Se percata de que estoy mirando las cintas.
– Sí, es lo que supones, soy muy aficionado a las películas, aunque nunca voy al cine. Mis conocidos de todas partes del mundo saben de esta debilidad mía y llevan años enviándome buenas películas, debo de andar ya por las tres mil. Aquí hay películas de todos los rincones del mundo, en diversas lenguas, en realidad hay de todo menos películas de Hollywood. Me aburren los héroes de guerra y las comedias pretenciosas -dice el padre Tomás, mueve un sillón y me ofrece asiento.
Luego se disculpa y dice que ciertamente es capaz de descifrar textos sencillos en mi lengua materna, pero que por desgracia carece de toda práctica en la lengua hablada, probablemente no ha visto más que una película de mi país.

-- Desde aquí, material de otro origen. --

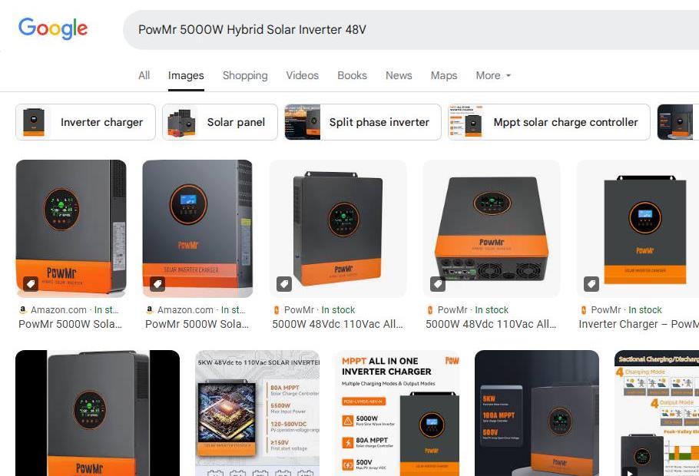Click the price tag icon on first Amazon image
Screen dimensions: 699x476
point(31,284)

– Pero era muy bonita -dice-. Muy original. Hierba muy verde. Un cielo enorme. Una bella muerte.
Resulta que el padre Tomás ve las películas en la lengua original y sin subtítulos.
– Es una práctica excelente -me explica-. En el monasterio guardo mis libros, tengo otra habitación allí. Aquí disfruto de tranquilidad para ver las películas. Otros tienen un gato, yo veo películas.
El padre Tomás se levanta, me da una palmada en el hombro, va a por la botella de vodka con limón y llena los vasos.